■ Prompt ■
Once the line containing "Open the Tools menu" has been copied, stop; copy every line before it exactly, beginning with the first line of the material below.

== == ==

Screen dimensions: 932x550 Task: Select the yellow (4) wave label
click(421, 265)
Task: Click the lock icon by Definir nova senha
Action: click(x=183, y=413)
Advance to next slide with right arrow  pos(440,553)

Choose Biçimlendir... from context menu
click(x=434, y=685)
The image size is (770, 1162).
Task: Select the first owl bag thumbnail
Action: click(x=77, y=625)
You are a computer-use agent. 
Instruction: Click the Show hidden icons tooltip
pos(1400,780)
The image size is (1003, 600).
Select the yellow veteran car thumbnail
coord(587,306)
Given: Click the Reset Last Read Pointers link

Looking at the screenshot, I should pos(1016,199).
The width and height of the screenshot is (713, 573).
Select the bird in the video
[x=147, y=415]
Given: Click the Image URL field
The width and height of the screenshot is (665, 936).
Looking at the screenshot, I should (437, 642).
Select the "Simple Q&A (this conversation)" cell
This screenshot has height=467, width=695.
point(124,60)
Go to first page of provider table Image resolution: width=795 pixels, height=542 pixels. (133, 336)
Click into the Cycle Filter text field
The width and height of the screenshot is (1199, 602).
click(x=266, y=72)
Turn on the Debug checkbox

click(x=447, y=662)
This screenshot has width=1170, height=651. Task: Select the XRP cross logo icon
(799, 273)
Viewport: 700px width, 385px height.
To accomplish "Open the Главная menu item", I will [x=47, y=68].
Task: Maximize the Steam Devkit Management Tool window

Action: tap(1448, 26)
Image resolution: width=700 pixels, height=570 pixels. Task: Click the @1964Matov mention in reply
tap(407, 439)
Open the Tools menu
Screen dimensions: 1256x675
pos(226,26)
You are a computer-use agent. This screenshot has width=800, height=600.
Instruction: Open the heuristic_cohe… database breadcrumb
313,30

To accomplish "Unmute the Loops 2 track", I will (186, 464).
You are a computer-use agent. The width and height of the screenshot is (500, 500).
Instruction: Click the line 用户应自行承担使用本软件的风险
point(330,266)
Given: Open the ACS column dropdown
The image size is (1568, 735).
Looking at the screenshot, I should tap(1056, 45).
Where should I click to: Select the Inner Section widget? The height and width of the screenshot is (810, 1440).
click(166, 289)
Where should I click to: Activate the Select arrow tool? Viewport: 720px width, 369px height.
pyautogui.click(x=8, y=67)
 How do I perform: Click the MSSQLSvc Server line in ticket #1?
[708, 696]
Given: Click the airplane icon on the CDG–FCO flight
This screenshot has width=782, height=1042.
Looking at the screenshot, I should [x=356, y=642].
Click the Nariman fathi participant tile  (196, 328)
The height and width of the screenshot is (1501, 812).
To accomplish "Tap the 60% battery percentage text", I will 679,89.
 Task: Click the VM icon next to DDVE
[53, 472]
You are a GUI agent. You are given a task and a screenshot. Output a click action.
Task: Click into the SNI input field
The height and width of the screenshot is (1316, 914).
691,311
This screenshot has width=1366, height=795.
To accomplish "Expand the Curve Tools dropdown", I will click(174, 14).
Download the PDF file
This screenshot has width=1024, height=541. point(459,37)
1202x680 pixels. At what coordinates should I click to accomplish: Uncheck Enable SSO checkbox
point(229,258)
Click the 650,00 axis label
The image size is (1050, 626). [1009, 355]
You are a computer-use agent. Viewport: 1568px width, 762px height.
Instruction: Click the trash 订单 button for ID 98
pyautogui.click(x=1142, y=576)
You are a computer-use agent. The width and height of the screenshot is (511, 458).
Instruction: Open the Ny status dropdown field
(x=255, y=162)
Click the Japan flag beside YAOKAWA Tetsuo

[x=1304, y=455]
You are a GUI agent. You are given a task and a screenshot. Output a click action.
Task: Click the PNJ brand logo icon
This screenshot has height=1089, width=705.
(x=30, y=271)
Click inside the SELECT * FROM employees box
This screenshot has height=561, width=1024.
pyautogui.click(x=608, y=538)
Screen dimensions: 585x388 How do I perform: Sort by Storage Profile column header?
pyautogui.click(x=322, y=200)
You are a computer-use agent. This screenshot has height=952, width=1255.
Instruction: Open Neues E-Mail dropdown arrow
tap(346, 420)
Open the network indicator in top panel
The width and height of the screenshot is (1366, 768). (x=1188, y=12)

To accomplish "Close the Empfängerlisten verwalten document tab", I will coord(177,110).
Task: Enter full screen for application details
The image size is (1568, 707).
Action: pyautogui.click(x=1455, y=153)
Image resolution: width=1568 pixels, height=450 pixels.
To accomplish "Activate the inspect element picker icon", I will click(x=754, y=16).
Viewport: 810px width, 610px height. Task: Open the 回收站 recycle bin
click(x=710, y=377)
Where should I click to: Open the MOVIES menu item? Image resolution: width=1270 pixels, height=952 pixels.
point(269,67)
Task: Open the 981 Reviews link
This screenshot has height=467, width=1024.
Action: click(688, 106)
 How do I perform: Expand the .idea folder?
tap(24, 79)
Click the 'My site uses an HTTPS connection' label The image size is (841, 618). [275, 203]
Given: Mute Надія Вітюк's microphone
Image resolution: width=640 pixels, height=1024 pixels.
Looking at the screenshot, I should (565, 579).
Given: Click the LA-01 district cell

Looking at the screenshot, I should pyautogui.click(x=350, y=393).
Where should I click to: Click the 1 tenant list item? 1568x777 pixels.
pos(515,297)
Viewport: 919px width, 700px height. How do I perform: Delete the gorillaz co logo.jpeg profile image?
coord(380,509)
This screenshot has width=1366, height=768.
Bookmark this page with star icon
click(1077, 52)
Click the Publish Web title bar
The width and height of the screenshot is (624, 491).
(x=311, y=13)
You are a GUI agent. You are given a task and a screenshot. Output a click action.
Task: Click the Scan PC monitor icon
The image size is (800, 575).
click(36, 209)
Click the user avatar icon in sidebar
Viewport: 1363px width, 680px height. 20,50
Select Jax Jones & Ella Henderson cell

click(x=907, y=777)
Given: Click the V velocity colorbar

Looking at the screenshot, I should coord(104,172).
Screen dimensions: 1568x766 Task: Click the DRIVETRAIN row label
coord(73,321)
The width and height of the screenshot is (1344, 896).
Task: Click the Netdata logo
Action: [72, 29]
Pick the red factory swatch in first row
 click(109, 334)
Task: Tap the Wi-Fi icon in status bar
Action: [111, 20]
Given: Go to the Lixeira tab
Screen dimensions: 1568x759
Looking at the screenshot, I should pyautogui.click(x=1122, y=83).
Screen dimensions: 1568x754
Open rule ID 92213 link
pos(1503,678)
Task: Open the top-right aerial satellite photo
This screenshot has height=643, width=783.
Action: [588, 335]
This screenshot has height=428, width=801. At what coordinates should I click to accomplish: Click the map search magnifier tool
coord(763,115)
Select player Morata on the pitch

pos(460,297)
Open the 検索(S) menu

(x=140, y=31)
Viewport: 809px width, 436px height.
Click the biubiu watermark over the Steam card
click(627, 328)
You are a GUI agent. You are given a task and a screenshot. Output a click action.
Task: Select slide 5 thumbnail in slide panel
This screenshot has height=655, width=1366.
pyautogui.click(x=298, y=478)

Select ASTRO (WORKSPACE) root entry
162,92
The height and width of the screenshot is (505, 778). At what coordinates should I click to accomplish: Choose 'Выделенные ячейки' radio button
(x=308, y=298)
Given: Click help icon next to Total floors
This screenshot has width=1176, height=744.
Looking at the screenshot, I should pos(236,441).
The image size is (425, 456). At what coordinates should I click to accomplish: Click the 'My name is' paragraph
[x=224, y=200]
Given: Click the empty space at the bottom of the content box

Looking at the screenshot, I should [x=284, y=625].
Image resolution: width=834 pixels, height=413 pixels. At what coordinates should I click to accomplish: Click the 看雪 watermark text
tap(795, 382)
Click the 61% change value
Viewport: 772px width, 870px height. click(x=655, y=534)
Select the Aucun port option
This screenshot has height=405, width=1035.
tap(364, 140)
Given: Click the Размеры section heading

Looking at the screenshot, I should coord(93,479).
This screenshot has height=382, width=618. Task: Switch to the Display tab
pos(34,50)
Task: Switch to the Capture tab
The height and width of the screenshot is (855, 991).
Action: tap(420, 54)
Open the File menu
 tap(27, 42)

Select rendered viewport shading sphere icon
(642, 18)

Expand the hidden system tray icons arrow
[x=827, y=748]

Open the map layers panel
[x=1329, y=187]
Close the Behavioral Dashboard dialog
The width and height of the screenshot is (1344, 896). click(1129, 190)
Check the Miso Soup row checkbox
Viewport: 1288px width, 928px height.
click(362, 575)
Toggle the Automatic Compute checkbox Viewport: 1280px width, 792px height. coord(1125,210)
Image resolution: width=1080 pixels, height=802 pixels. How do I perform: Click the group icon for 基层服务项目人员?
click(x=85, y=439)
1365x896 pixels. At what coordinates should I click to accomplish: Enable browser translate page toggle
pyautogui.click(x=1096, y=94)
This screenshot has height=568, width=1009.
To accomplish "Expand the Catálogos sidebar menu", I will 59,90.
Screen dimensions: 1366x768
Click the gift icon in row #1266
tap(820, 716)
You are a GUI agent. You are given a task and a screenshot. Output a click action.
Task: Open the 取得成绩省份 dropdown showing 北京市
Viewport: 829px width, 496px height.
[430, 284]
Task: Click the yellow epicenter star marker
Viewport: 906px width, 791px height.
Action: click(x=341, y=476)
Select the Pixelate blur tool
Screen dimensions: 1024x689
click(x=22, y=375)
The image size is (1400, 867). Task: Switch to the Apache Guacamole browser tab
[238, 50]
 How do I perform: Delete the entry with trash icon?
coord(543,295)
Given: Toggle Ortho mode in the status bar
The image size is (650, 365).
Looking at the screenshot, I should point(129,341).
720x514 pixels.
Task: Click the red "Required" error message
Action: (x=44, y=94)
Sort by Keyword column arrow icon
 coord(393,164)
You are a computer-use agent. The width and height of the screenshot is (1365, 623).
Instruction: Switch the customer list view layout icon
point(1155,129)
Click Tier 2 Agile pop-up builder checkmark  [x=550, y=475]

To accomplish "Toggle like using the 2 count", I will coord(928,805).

== == ==

■ Answer to this problem ■
Screen dimensions: 932x550 Task: Select the yellow (4) wave label
click(421, 265)
Task: Click the lock icon by Definir nova senha
Action: click(x=183, y=413)
Advance to next slide with right arrow  pos(440,553)

Choose Biçimlendir... from context menu
click(x=434, y=685)
The image size is (770, 1162).
Task: Select the first owl bag thumbnail
Action: click(x=77, y=625)
You are a computer-use agent. 
Instruction: Click the Show hidden icons tooltip
pos(1400,780)
The image size is (1003, 600).
Select the yellow veteran car thumbnail
coord(587,306)
Given: Click the Reset Last Read Pointers link

Looking at the screenshot, I should pos(1016,199).
The width and height of the screenshot is (713, 573).
Select the bird in the video
[x=147, y=415]
Given: Click the Image URL field
The width and height of the screenshot is (665, 936).
Looking at the screenshot, I should (437, 642).
Select the "Simple Q&A (this conversation)" cell
This screenshot has height=467, width=695.
point(124,60)
Go to first page of provider table Image resolution: width=795 pixels, height=542 pixels. (133, 336)
Click into the Cycle Filter text field
The width and height of the screenshot is (1199, 602).
click(x=266, y=72)
Turn on the Debug checkbox

click(x=447, y=662)
This screenshot has width=1170, height=651. Task: Select the XRP cross logo icon
(799, 273)
Viewport: 700px width, 385px height.
To accomplish "Open the Главная menu item", I will [x=47, y=68].
Task: Maximize the Steam Devkit Management Tool window

Action: tap(1448, 26)
Image resolution: width=700 pixels, height=570 pixels. Task: Click the @1964Matov mention in reply
tap(407, 439)
Open the Tools menu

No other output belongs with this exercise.